Regarding Frame vs Word, let me explain how I use it: I'm a consultant whose vice is book writing. I've been writing books with unstructured Frame since version 4. I'm also obliged to use MS Word when writing reports for clients.

Rather than list strong points of each, let me list weak points of each:



Weak points of Framemaker

* Hardly anyone uses Frame. There's rarely any point in emailing Frame documents to people. Fortunately, both of my publishers have a production organization that knows/understands/loves it.

* The vendor doesn't take the product seriously. This is shown through lackluster advertising, upgrades, and support. It reminds me of Multics under Honeywell, for the oldsters out there. I'm astonished that the program is in as good a shape as it is. I'm always expecting another "We're dropping Frame" announcement.

* Since it's not taken seriously, there are rough edges in the user interface. Today, even the simplest text editor software understands "click and drag." Not Framemaker. When the scroll wheel became a common GUI feature a decade ago, Frame required an extra release or two before the scroll wheel worked reliably.

* The analytical and statistical tools are weak or nonexistent. There's a hokey interface that performs "word count," and that's about it. There are no analytics of average sentence complexity or grade level. While on one level I'm not confident that an algorithmic analysis will provide authoritative answers, I'd like to see how my different chapters compare.

* Important features use complicated interfaces that are hard to master through pure trial and error. I was initiated into the arcane secrets of section numbering by the Wizard Sheldon, who could make Framemaker sing soprano. You really need -training- to do advanced things like TOCs and indices, either in person or from a clear and complete written explanation. I'm only tackling indices this time because there's a readable chapter on it in O'Keefe et al's "Unstructured Framemaker 8" (and because the publisher isn't doing the index himself).

* There's no outlining feature with expand/collapse and a distinction between headings and text, like you have in MS Word. While I don't find Word's outline feature very effective, it's better than almost all 3rd party outliners.

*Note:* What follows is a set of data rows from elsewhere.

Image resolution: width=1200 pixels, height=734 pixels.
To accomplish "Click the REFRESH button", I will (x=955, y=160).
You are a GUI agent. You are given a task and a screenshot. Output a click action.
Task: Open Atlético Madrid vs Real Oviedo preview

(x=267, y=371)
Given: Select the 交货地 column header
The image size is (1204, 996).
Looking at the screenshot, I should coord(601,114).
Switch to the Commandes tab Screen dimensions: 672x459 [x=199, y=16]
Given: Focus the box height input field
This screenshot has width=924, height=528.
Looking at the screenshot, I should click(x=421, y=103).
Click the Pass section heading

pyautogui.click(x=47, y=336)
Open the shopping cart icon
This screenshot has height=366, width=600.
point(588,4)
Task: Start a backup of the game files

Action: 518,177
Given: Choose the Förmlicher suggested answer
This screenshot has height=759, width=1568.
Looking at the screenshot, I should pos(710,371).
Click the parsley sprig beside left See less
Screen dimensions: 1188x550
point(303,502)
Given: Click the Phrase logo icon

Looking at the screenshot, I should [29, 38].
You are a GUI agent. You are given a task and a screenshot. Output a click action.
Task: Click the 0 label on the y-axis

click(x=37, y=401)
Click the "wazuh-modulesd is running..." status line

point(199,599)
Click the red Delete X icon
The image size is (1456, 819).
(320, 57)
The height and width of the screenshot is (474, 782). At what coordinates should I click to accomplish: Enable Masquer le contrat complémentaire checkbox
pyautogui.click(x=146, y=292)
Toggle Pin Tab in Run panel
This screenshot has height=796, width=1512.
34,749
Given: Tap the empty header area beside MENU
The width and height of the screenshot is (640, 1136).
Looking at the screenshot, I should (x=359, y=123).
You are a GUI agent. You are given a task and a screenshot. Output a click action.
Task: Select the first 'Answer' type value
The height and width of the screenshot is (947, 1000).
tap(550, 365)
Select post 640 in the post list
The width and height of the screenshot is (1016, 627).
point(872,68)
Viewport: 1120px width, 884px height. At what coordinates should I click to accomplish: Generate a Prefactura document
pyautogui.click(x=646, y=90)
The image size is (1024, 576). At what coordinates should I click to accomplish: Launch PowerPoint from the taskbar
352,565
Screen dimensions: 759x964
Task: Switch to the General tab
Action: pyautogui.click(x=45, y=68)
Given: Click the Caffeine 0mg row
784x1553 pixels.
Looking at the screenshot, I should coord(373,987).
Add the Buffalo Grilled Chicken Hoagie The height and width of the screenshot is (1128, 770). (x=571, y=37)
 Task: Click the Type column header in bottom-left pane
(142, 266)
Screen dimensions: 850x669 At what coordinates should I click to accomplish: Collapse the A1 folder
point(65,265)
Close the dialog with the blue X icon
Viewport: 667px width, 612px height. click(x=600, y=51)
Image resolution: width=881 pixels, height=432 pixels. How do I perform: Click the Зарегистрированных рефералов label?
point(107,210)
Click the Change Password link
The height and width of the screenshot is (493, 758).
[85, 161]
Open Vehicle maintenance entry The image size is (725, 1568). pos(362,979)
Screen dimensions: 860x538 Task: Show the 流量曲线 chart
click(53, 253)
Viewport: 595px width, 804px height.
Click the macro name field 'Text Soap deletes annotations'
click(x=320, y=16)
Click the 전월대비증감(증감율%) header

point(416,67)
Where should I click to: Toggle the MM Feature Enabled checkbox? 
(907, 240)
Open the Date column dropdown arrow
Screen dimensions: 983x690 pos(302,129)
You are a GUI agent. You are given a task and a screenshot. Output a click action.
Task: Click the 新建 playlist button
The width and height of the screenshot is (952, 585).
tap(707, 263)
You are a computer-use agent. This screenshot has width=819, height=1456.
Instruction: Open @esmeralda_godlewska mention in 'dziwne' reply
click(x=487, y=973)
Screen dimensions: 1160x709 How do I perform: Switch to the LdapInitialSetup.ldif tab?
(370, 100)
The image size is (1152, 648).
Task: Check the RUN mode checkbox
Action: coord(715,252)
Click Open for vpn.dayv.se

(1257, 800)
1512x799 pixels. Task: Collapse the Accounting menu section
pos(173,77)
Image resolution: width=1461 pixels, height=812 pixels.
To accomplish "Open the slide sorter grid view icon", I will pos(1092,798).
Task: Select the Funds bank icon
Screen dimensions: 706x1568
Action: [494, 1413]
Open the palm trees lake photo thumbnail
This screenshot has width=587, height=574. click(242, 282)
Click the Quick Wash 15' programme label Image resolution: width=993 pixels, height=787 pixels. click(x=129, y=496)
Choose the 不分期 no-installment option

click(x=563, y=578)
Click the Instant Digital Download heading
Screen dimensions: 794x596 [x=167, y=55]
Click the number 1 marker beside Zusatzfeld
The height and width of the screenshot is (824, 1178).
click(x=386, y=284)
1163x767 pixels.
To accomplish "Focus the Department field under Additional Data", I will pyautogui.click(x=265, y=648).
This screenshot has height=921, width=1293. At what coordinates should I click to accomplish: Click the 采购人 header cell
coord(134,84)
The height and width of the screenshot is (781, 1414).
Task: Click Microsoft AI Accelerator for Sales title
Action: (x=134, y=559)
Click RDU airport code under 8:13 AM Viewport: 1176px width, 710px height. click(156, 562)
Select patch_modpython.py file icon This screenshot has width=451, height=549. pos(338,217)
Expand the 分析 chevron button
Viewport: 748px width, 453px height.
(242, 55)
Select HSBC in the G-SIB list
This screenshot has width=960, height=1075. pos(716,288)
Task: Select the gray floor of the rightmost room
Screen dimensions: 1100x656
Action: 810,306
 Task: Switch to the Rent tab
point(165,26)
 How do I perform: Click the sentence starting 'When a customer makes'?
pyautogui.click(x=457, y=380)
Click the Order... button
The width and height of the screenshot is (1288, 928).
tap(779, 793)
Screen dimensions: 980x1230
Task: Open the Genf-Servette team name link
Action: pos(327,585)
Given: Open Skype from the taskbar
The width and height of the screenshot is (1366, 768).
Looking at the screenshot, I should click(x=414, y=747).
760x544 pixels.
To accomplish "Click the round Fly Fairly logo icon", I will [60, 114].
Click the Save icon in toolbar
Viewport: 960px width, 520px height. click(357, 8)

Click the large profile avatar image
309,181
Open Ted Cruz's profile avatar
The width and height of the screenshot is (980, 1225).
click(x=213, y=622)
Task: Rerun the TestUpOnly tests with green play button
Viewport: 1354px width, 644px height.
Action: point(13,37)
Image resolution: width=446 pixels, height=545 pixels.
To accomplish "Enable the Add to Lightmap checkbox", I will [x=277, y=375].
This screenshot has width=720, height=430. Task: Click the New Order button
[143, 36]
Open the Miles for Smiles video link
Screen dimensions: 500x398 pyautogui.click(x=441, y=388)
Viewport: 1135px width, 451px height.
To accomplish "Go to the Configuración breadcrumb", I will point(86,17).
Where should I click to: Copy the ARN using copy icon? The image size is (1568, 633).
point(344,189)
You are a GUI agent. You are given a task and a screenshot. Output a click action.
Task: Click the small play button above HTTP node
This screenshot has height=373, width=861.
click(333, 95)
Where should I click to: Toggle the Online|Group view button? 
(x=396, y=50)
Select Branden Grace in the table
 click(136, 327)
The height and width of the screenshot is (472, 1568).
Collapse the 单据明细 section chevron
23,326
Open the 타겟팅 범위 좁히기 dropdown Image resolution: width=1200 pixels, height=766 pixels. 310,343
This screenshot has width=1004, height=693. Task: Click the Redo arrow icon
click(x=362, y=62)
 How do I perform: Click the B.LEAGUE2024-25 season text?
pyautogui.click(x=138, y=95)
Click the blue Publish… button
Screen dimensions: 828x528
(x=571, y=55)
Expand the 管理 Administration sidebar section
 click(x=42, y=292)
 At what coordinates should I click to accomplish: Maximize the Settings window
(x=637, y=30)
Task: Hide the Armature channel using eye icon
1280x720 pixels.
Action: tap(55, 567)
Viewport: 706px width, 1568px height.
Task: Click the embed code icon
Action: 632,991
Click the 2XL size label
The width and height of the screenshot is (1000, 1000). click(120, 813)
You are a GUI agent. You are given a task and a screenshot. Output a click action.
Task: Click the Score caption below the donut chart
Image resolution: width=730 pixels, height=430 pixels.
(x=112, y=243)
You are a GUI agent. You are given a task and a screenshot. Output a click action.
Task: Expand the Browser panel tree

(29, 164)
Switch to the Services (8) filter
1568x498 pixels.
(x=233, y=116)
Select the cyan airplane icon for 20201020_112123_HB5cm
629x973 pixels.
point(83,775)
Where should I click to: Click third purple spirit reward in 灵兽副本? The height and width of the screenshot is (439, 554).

Weak points of MS Word - things that have failed me over the past decade

* If you want a consistent document, you need to put it all in one file. Maybe they've fixed that by now, but I've mercifully not had to deal with a giant Word document recently.

* If the document gets too big (100+ pages), random things start failing. In a previous version, I remember seeing bullet symbols randomly disappear from bullet lists when the document reached 100 pages.

* I can't make cross references work as cleanly and reliably as they work in Frame.

* I can't control a figure's location as reliably as I can in Frame.

* I can't make chapter or section or figure or table numbering work as cleanly and reliably as it works in Frame.

* I can't change an individual paragraph's format as cleanly as I do in Frame. When I try to apply a Word style or a format or whatever to a paragraph, I get a bunch of questions about whether I'm trying to redefine the style or globally apply this paragraph's format to other things, or something else irrelevant.

* I can't reliably make a global change to a paragraph format and propagate it to all thusly-formatted paragraphs and do it as easily and reliably as I do in Frame.


Over the years I've learned how to fix some of my gripes about Word, but the fixes haven't always survived past the next product upgrade.